What are my nameservers?

You can find your nameservers in your welcome e-mail. Please note that up to 24 hours are required for DNS propogation after you changed the nameservers of a domain name. The time is needed so that the nameservers all over the world can 'understand' about the change and start resolving your domain name from the new server. In some rare cases, the DNS propogation may take up to 48 hours. If more than 24 hours passed and your domain still points to the old server, you can do the following to verify if everything is ok with your nameservers and see if the problem is with them or the problem is with the resolvers/nameservers of your ISP. To do that, you need to click on Start, Run, then enter cmd in the command prompt and hit enter. You will get the windows command prompt where you need to execute the following command.

nslookup yourdomain.com ns1.nameserver.com

where yourdomain.com is your domain name on our server you want to check and the ns1.nameserver.com is our primary nameserver which we provided you in our welcome e-mail and which you set for your domain name.

The result will be something like below:

Server: ns1.nameserver.com

Address: 112.11.22.87 [that's the IP of the nameserver]

Name: yourdomain.com

Address: 76.22.11.85 [here you must see the IP we provided in your welcome e-mail. If you see another IP that means there is something wrong and you need to contact us. If you see here the IP we provided in your welcome e-mail that means everything is fine on our end and the problem is somewhere else]

To find out where does your domain point to from your computer run the following command from the same command prompt:

ping yourdomain.com

In the result, if you see the IP we provided, then your domain points to our server. If it points to the IP of the old server that means there is a DNS cache on your computer or your ISP's nameservers/resolvers. To flush the cache on your computer execute the following command:
ipconfig /flushdns

The result must be like below:
Windows IP Configuration

Successfully flushed the DNS Resolver Cache.
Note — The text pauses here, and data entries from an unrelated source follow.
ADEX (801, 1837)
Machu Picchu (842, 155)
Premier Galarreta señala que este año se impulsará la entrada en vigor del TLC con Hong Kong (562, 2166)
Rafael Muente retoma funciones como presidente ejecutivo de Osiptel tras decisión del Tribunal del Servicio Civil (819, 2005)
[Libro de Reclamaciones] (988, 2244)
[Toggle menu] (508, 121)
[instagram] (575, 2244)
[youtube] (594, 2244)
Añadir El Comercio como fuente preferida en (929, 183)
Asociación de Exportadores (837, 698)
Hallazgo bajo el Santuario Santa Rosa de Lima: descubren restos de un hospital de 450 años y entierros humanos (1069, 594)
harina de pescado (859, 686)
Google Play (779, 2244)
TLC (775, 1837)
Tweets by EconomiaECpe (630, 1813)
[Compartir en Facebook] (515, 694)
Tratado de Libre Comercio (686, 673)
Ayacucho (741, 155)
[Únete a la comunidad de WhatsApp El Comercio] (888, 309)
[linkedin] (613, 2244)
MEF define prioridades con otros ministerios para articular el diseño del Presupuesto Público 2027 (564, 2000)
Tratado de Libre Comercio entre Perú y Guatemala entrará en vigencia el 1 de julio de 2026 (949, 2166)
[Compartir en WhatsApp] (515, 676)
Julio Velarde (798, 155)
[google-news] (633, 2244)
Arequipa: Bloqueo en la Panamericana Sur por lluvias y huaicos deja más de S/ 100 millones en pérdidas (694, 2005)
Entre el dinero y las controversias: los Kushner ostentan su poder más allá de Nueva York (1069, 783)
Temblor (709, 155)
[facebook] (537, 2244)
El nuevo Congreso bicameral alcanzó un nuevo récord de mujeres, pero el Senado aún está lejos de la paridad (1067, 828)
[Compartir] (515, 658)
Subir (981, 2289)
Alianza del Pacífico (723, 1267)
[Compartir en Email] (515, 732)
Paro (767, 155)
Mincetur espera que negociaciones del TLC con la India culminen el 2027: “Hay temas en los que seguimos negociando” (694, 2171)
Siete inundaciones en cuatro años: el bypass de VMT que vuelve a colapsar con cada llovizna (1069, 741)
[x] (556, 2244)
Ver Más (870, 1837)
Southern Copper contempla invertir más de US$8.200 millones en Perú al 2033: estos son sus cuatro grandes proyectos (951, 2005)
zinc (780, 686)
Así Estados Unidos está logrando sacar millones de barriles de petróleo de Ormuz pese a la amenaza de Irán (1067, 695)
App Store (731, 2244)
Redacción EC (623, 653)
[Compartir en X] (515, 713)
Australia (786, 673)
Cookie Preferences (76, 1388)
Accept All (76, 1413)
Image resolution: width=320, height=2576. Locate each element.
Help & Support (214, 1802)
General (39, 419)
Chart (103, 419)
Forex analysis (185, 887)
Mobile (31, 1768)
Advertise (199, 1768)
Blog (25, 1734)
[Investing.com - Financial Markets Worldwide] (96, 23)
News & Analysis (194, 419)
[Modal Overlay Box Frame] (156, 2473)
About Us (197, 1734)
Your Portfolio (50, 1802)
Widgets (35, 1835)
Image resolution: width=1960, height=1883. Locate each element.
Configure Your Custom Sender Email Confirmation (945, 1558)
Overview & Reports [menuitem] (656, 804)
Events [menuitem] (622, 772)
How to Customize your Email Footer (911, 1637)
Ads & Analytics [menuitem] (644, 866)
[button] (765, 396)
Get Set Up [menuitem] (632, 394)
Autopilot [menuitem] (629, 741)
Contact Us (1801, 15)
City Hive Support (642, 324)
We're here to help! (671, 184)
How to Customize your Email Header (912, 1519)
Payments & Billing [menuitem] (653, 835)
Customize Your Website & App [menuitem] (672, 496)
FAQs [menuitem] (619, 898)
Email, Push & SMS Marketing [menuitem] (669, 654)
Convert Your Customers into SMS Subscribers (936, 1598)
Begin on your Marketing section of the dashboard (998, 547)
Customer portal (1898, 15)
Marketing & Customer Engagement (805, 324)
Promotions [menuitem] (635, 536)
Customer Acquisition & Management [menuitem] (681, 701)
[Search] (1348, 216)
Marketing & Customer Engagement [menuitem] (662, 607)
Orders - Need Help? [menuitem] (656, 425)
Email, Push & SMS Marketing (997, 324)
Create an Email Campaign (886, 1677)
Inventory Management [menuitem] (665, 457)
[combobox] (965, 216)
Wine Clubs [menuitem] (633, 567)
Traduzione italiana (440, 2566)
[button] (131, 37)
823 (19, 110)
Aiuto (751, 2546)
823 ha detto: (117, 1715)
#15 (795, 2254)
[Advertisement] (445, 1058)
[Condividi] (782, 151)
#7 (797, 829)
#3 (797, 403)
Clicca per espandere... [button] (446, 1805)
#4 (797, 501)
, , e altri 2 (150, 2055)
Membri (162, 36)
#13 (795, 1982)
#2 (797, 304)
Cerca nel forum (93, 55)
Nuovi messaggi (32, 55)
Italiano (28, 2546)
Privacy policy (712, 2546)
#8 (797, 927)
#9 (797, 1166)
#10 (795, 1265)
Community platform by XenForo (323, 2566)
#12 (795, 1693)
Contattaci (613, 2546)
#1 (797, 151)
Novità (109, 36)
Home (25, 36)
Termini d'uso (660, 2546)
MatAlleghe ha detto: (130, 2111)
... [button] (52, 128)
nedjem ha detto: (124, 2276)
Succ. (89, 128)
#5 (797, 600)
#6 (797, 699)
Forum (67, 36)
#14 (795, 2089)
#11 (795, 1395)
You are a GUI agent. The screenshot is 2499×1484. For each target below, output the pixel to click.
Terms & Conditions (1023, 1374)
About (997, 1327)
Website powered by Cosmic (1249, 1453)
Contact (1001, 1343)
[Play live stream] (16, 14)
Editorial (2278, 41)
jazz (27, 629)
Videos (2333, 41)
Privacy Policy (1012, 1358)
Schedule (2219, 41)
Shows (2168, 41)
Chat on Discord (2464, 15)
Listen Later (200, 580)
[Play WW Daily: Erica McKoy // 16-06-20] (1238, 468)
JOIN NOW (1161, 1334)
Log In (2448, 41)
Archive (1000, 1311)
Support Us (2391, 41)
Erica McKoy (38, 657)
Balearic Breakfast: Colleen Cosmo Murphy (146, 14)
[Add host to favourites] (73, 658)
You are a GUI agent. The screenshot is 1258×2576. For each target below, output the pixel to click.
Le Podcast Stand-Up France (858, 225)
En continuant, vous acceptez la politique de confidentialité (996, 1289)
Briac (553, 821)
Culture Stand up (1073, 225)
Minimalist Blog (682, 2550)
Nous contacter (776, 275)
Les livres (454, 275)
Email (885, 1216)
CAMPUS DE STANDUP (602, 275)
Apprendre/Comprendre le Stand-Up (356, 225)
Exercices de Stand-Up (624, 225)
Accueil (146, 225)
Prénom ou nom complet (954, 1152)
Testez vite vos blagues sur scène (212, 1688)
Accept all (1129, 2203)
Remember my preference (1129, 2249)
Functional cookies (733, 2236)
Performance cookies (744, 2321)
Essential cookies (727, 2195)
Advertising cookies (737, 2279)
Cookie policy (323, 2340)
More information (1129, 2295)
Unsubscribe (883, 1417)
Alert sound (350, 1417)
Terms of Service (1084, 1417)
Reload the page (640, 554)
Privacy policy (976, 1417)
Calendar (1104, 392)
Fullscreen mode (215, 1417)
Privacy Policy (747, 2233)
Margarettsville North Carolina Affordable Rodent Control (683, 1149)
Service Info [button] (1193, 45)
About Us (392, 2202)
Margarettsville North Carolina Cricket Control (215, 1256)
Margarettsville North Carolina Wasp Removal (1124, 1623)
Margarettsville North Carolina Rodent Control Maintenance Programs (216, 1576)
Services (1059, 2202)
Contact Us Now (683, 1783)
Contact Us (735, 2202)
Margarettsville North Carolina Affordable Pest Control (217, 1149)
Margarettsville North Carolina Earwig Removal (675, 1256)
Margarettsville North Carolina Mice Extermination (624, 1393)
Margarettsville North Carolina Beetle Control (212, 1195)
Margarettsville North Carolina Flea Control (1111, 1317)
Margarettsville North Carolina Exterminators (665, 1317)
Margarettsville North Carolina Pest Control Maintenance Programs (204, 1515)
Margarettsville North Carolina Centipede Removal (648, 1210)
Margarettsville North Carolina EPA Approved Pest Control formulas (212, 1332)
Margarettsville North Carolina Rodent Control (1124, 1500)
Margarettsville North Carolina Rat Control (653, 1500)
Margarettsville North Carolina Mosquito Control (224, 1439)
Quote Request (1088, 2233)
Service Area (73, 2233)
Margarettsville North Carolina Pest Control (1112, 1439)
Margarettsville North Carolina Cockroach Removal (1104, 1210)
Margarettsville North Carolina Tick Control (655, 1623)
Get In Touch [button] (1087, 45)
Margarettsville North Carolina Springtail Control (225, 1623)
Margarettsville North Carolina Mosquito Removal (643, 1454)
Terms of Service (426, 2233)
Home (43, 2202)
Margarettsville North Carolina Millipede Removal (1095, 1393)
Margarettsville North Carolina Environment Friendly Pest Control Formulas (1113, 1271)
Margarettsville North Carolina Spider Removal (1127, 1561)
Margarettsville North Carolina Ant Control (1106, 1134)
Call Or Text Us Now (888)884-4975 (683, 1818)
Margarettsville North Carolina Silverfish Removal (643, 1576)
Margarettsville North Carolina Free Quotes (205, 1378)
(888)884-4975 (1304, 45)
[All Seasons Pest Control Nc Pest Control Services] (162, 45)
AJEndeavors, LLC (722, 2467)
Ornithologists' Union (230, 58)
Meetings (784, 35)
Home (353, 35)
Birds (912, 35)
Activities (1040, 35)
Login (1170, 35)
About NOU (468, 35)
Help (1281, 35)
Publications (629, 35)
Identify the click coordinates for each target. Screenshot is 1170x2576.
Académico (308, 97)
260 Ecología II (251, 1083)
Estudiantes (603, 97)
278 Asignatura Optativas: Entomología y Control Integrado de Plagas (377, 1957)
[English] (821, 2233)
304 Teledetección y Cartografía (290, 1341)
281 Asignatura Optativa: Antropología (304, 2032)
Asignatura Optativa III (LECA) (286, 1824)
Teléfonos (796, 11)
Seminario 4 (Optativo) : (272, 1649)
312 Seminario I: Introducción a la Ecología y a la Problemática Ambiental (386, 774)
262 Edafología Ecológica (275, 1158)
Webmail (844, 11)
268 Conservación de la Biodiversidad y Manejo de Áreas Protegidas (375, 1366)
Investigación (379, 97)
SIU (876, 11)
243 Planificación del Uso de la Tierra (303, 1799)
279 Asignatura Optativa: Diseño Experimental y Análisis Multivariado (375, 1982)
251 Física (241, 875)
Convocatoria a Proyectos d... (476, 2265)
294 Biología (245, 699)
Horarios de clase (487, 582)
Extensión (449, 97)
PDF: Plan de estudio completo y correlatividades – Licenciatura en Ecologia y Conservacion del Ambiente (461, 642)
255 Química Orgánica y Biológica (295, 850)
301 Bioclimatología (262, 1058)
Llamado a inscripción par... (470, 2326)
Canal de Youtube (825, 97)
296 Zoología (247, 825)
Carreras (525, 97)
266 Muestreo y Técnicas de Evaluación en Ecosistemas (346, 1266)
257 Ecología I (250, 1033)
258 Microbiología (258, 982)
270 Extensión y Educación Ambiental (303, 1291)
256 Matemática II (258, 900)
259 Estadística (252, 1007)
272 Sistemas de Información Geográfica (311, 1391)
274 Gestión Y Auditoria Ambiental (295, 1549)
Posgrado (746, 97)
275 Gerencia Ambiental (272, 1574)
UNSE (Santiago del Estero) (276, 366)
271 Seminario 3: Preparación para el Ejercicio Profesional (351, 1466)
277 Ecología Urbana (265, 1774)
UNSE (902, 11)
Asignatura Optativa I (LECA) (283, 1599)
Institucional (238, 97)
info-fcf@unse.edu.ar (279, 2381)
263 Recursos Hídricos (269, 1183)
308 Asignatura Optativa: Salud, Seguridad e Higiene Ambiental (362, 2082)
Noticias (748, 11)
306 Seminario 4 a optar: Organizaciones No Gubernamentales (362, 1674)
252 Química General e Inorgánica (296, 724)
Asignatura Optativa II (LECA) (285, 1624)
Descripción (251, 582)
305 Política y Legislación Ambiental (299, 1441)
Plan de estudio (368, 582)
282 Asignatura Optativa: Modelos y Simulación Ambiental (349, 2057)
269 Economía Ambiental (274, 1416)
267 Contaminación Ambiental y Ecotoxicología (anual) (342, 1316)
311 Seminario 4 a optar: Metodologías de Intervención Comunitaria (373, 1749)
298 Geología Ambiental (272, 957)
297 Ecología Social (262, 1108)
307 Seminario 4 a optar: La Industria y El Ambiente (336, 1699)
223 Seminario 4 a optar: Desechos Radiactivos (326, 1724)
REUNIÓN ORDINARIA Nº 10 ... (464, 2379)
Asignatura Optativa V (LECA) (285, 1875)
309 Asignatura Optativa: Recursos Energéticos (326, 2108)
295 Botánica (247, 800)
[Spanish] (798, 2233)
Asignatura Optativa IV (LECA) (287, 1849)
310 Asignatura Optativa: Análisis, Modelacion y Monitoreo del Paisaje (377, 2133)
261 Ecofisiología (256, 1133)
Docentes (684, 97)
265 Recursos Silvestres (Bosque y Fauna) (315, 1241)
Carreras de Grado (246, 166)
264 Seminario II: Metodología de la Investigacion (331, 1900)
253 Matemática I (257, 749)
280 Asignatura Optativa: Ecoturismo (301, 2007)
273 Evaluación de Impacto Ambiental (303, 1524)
Once you flush the cache run the ping command again to see if your domain started resolving to our server's IP.
ping yourdomain.com

If it still points to the old server's IP you have 2 options. The first one is to wait for your ISP's nameservers cache to expire. That may take from 2 to 12 hours or even more on a missconfigured nameserver/resolver. The second option is to call your ISP and have them clear the DNS cache for you so that your domain starts pointing to the correct IP from your computer. Do not forget to flush the cache on your computer once your ISP flushes the cache of their resolvers/nameservers.
You can use the commands above to troubleshoot DNS issues with domains and subdomains and find out the cause of the problem yourself without contacting us.